++++ Record set ++++

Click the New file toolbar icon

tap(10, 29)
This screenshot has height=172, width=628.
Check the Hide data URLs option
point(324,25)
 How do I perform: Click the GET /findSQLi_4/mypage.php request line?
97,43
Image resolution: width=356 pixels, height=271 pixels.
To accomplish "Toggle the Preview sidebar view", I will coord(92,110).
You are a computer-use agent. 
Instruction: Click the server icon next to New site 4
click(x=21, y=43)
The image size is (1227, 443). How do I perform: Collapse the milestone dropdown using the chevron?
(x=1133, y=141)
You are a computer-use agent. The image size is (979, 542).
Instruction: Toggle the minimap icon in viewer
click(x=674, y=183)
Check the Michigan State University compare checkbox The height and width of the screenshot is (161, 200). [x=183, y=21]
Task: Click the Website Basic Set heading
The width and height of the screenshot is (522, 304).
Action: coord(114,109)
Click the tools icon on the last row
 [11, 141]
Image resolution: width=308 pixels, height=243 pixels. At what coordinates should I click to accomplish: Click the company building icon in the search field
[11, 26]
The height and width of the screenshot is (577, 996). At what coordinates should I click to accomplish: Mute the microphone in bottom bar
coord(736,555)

++++
++++ Record set ++++

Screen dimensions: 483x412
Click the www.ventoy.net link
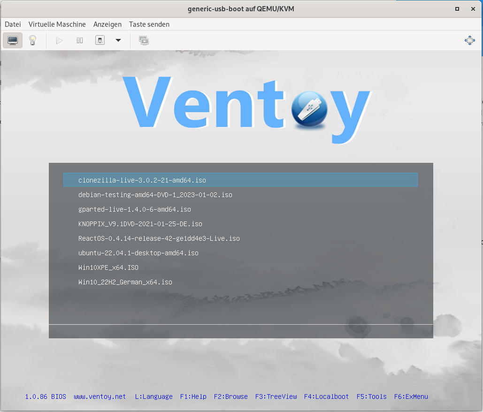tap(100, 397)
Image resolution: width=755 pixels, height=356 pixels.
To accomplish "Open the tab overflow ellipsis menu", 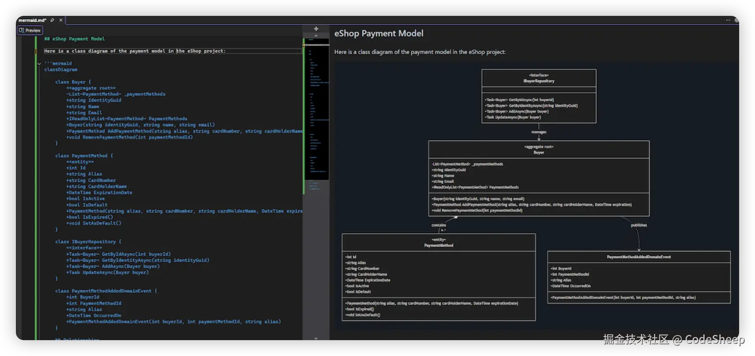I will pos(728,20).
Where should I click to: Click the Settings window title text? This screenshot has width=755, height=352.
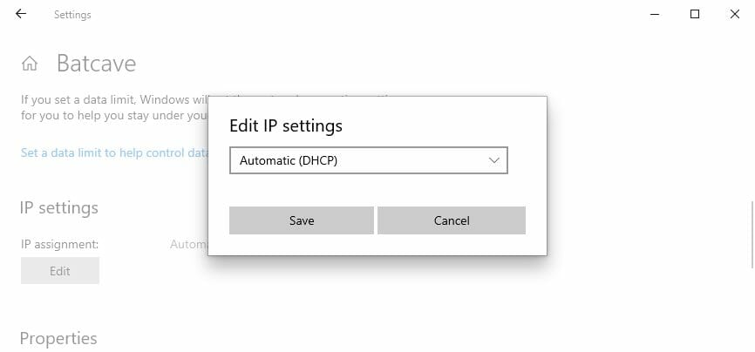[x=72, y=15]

++++
++++ Record set ++++

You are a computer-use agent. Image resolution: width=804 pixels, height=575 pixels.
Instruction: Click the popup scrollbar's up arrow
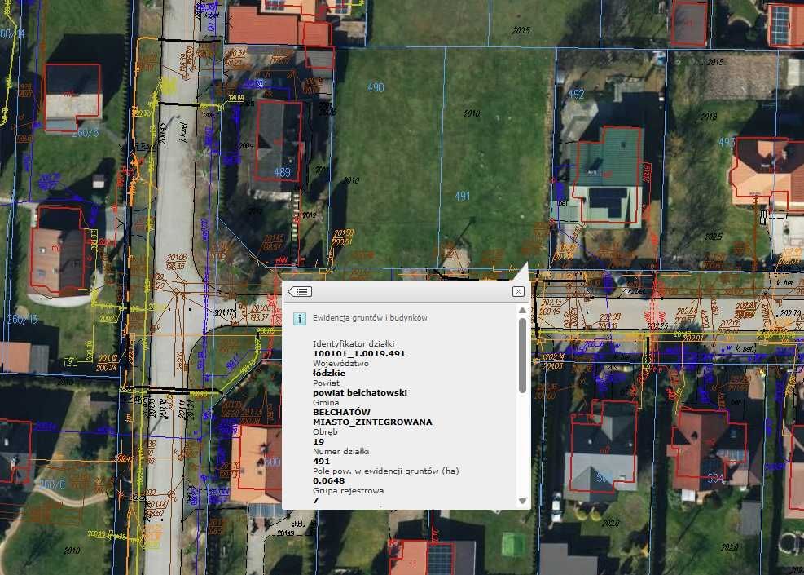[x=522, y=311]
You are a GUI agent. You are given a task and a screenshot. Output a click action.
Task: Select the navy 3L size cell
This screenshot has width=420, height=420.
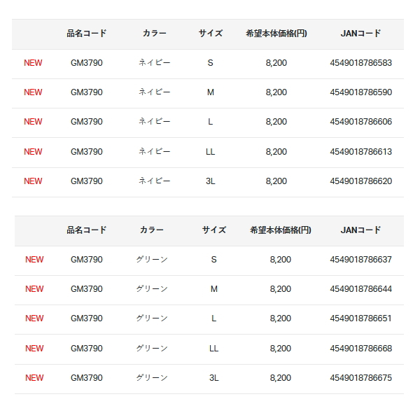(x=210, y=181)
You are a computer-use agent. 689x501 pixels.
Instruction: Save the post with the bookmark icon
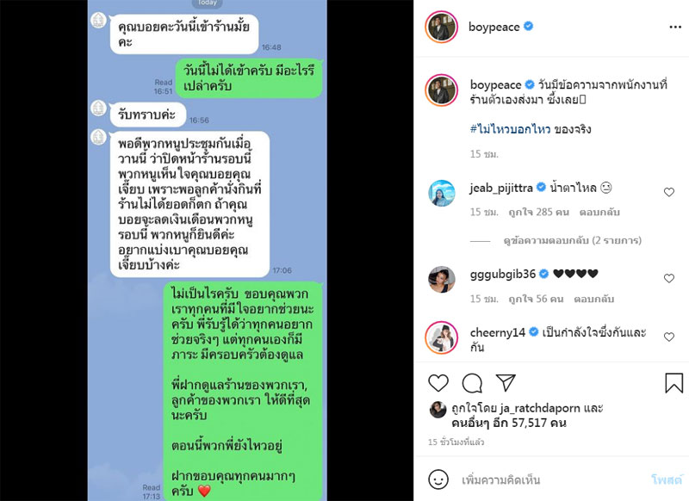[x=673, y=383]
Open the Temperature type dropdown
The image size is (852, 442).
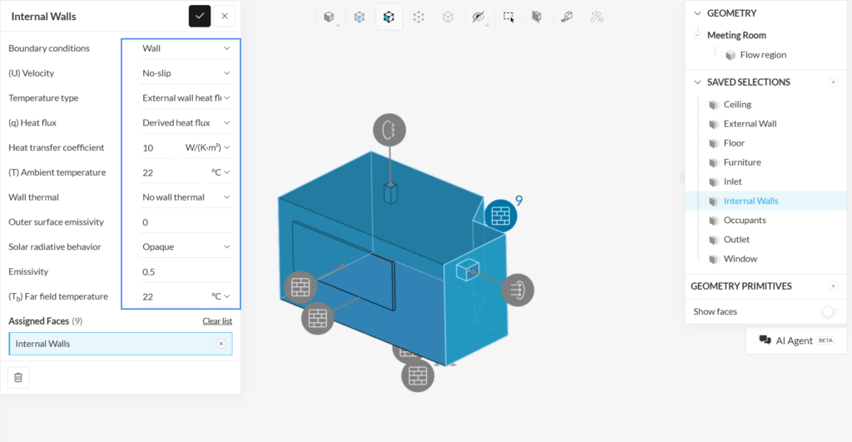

++++

Print exactly the lines above, between the one holding "You are a computer-use agent. The" and the one holding "Task: Click the Website Basic Set heading", inclusive, and nothing besides.

Solution to this task:
You are a computer-use agent. The image size is (979, 542).
Instruction: Toggle the minimap icon in viewer
click(x=674, y=183)
Check the Michigan State University compare checkbox The height and width of the screenshot is (161, 200). [x=183, y=21]
Task: Click the Website Basic Set heading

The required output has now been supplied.